The reason we bring it up is because Japan just approved a record 5 trillion yen defense budget: one which while paling by comparison to America's gargantuan defense spending, prompted Bloomberg to observe that "Japan gets ready to fight."
For decades, Japan was bound by its 1947 constitution to mobilize troops solely for self-defense. The country didn’t have the legal right to send armed troops abroad to protect its own people or back up allies who come under attack. Prime Minister Shinzo Abe is determined to change this Cold War arrangement, which was imposed by the U.S. during its postwar occupation of Japan. Today the country faces a far more complex set of threats than the Soviet invasion that it feared 70 years ago. Islamic State has pledged more attacks to punish Japan’s decision to extend $200 million in humanitarian aid to countries battling the extremists who hold sway over large sections of Syria and Iraq.

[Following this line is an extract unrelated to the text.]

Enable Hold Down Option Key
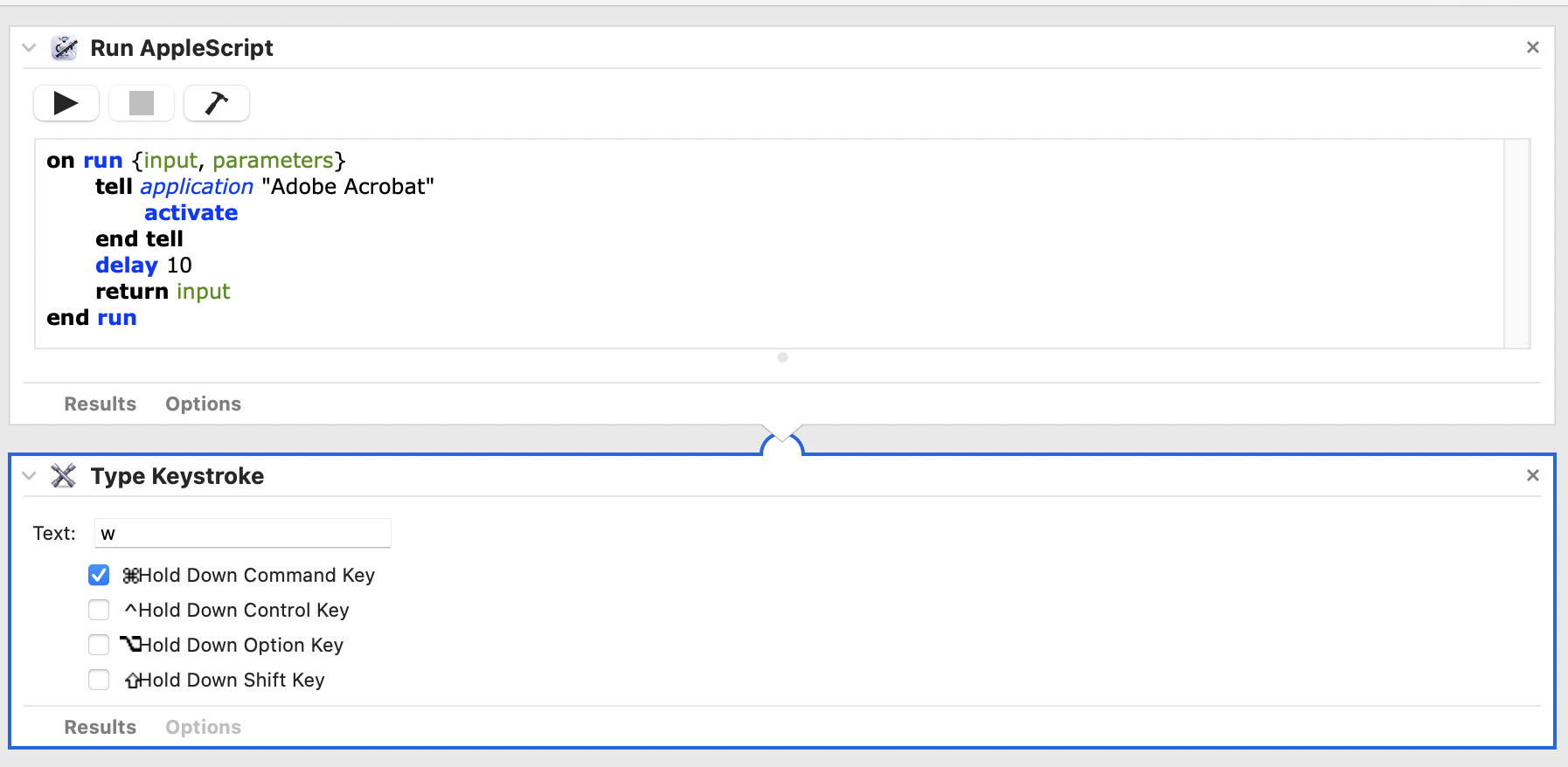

Abe, a defense hawk and the scion of a prominent political family, has embarked on an overhaul of national security strategy. In an historic step, his cabinet last year approved the exports of military equipment and conducted a legal review that concluded Japan had the right to deploy its military power abroad to protect its citizens and back up allies under attack. In addition, the cabinet favored loosening limits on when Japan’s Self-Defense Forces could use deadly force during United Nations peacekeeping operations and international incidents near Japan that fall short of full-scale war.
To be sure, Japan is not contemplating becoming a second US, and allowing "moderate Syria rebels" direct air support. However, with the boosted defensive (and offensive) capabilities Japan just may believe it has enough leverage to take on someone, anyone, if it so chooses:
Abe isn’t contemplating Japanese boots on the ground in Iraq or Syria or joint offensive operations with the U.S. anywhere else. He calls his initiatives “proactive contributions to peace.” The Japanese public remains wary of foreign entanglements and rescue missions abroad. The same goes for the Komeito Party, the Liberal Democratic Party’s partner in the coalition. Abe faces a heated debate in the Diet to get approval to provide rearguard support to the U.S. This is, after all, the country that last year celebrated the successful effort by a Japanese housewife to have Article 9 of the Japanese Constitution, which renounces war, nominated for the Nobel Peace Prize.
Bloomberg lays out some of the key budgeted expenditures:
Japan’s economic and fiscal woes, which Abe is trying to address, will make it difficult to significantly upgrade the country’s military. In January the cabinet approved a record 4.98 trillion-yen ($41 billion) defense budget that includes funding to purchase Northrop Grumman Global Hawk drones and F-35A fighter jets from Lockheed Martin. Even so, that’s less than a tenth of what the U.S. spends annually and less than half of China’s defense tab.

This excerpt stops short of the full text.